Debate about lifestyle changes remains at the margins
Carbon Capture and Storage (CCS), is being proposed as an important step in greening European industry. However, critics say the technology promises much more than it can actually deliver, while costs are significantly higher. By betting too hard on CCS, we risk missing the boat on reforming our society sustainably.
Carbon Capture and Storage (CCS) has become an essential part of European and global climate policy. The logic is simple: we capture CO2 emissions from factories and store them deep underground. This way we save the planet and the industry.
Industrial emissions account for about 25% of European emissions. To become climate neutral by 2050, they must disappear. CCS is also being counted on to green some of the energy sector’s emissions. Governments are willing to provide supportive regulation and invest heavily in it.
However, there are fundamental concerns about the feasibility of the technology, both technically and economically. Its failure could prove disastrous and undermine Europe’s climate strategy altogether.
19,000 kilometers of pipelines
It is argued that if we want to maintain existing industrial capacity, make only minimal changes to production processes, and also meet climate goals, we can only do so by capturing and storing CO2 on a large scale. CCS claims to be ready for this.
The European Commission is therefore fully committed to CCS with an Industrial Carbon Management Strategy. By 2030, the capacity must be available to store 50 million tons of CO2. By 2040 that should rise to 280 million tons, to reach 450 million by 2050. That’s about 13% of the EU’s current total emissions.

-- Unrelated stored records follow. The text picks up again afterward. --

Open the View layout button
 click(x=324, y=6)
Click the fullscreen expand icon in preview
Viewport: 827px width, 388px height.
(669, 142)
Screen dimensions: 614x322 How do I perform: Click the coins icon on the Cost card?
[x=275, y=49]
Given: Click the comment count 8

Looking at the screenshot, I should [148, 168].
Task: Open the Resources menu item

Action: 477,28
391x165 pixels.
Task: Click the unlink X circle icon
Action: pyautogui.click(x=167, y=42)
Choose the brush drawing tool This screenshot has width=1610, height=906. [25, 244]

Achieving this will require huge investments. Filter systems need to be installed on gas power plants, incinerators, and on cement, hydrogen, chemical and even steel plants. These need to be connected to a network of pipelines, which, according to studies, could total 19,000 km across Europe. Temporary storage terminals should be built in ports, as well as new adapted ships for transportation. Depleted gas and oil fields at least 800 meters underground should be mapped and tested all over Europe to inject CO2 into them for eternity.
Three small-scale CCS projects are currently operating in the EU, capturing about 1 million tons of CO2 per year. Eleven other projects are under construction and should store 4.6 million tons annually. All other projects are still in the design phase.

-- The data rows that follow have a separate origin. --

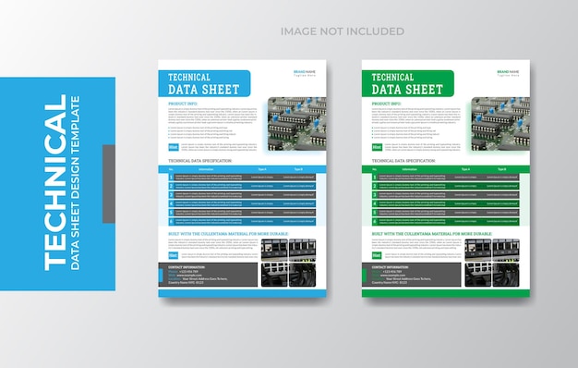
Task: Click the green Hint icon beside product info
Action: coord(377,147)
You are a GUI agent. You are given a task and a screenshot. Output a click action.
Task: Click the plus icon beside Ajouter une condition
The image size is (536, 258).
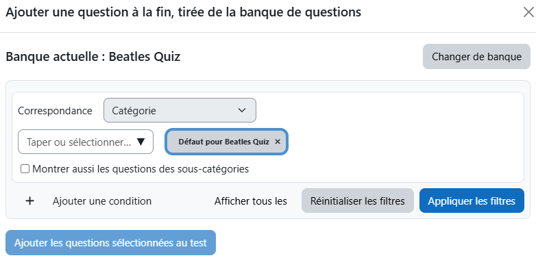30,201
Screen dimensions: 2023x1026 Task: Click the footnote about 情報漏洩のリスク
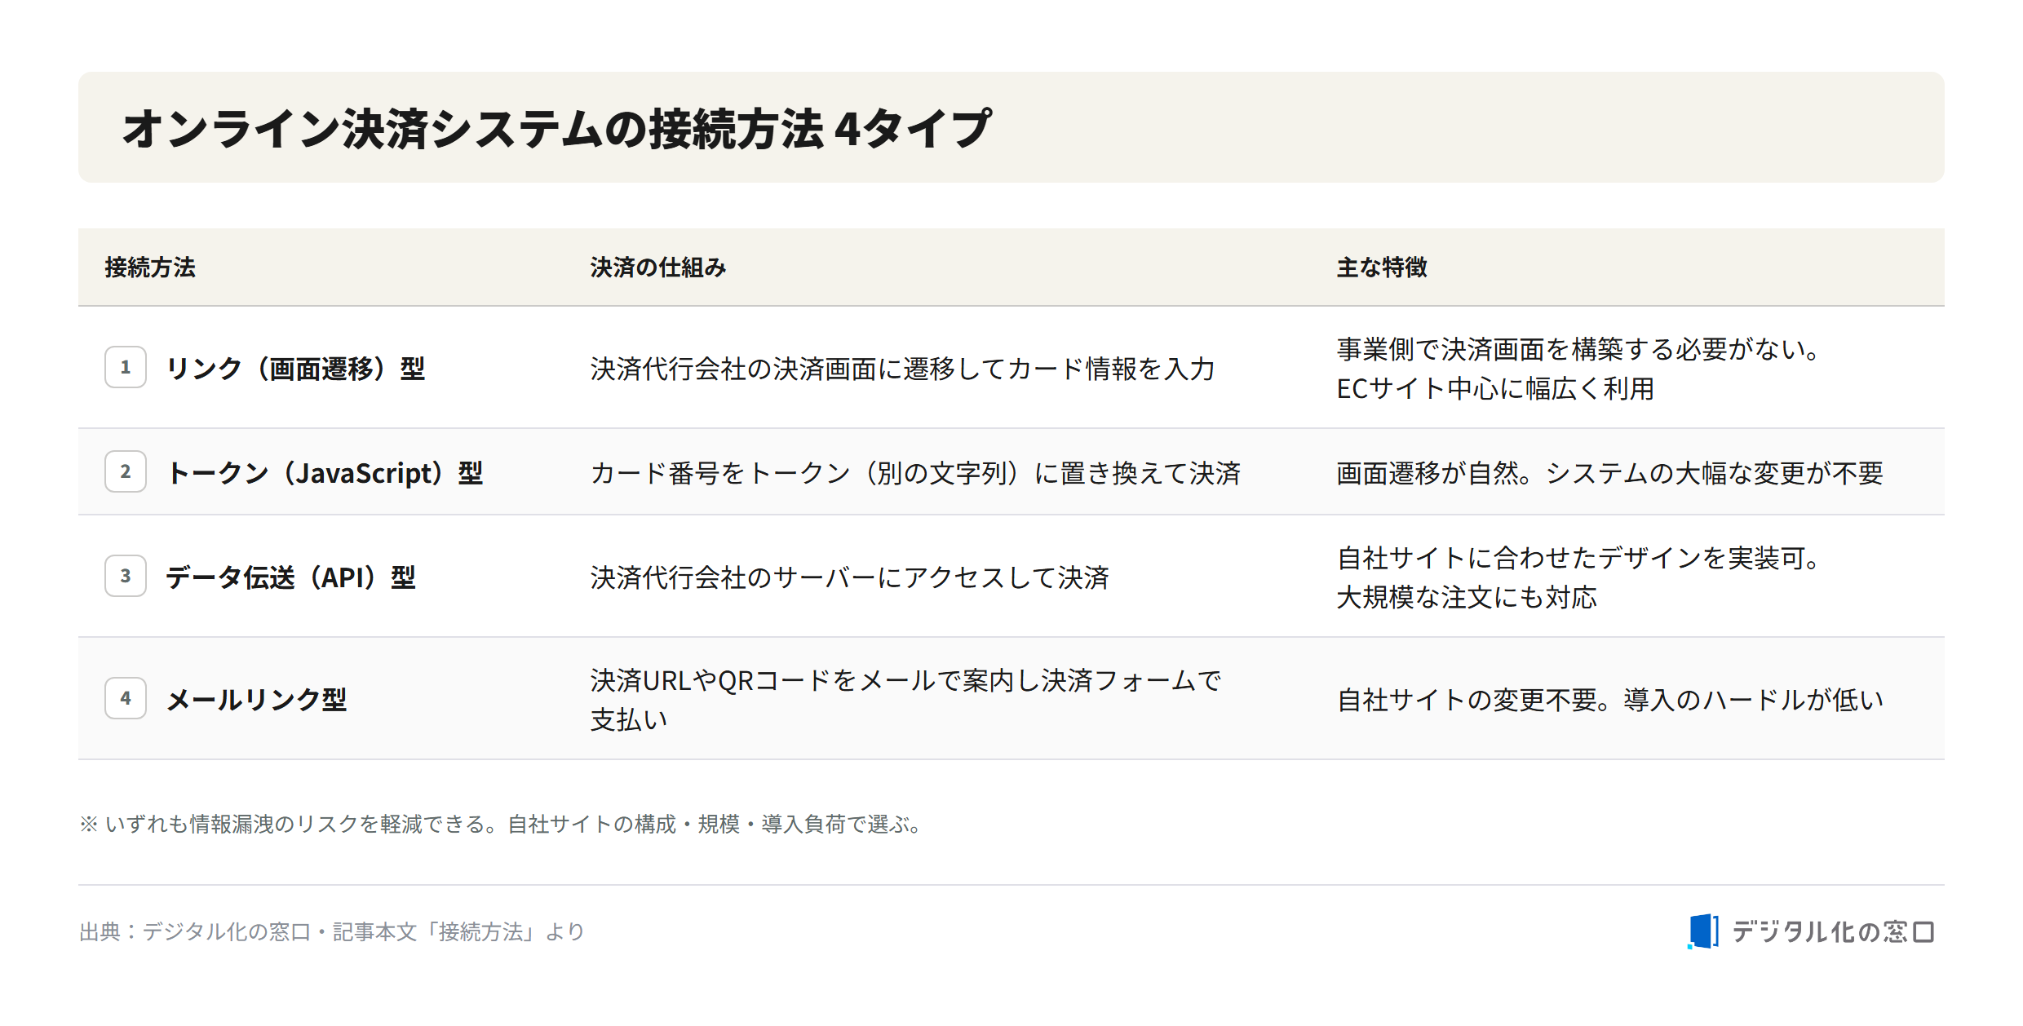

‘We are trying to get a new technology up and running on a commercial scale,’ says Chris Davies, until recently director of CCS Europe, the industry’s main European lobbying organization. He admits that “the scale-up required is enormous”, but he declares it is “the only way to meet climate targets.
On the technical front, the industry says it can get the job done. ‘We already store methane in large quantities underground for temporary storage and thus the technology of pumping gas into a rock and then pulling it out again is very well understood. We now want to do exactly the same with CO2, only with a view to it not coming back to the surface,’ the lobbyist says.

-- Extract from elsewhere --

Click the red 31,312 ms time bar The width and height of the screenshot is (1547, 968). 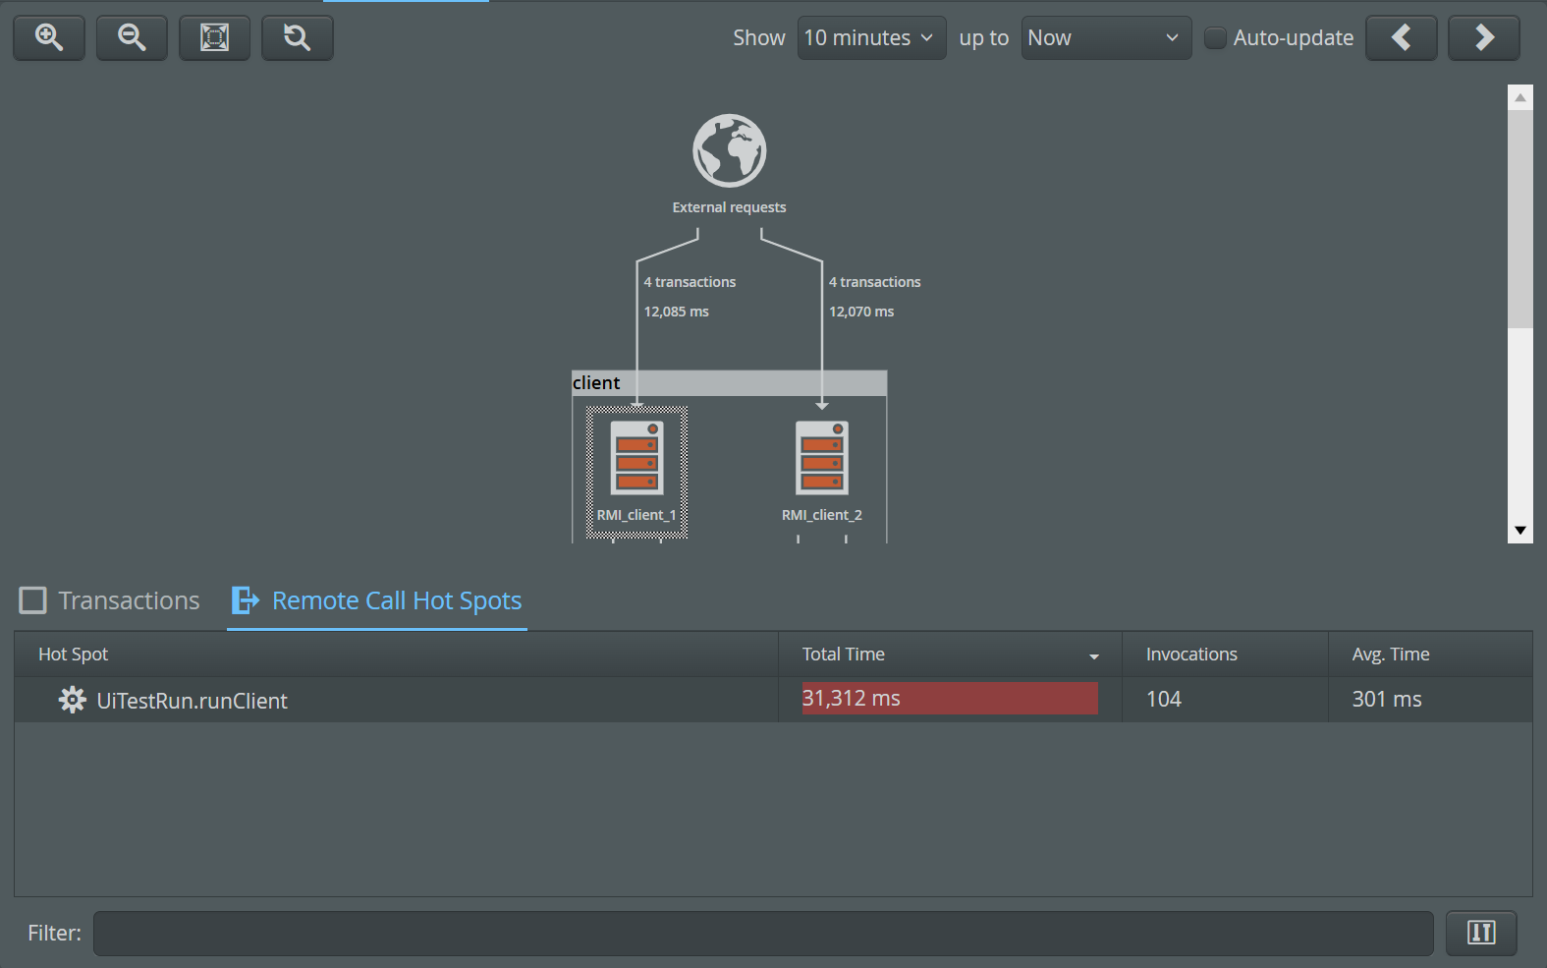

The challenge, according to Davies, is on the political level. ‘China could decide in a day to roll out the whole CCS infrastructure, but in Europe this is much more difficult. We have to coordinate all the companies and governments involved, develop a revenue model and grant the necessary permits,’ Davies says. He therefore calls for more European leadership to work with member states to both build a legislative framework, and provide financial support.
The European Commission has acceded to some of the lobby groups’ key demands. For example, since 2024, CCS has been given a strategic role in making European industry carbon-neutral, so existing environmental legislation may be relaxed and permits granted more quickly.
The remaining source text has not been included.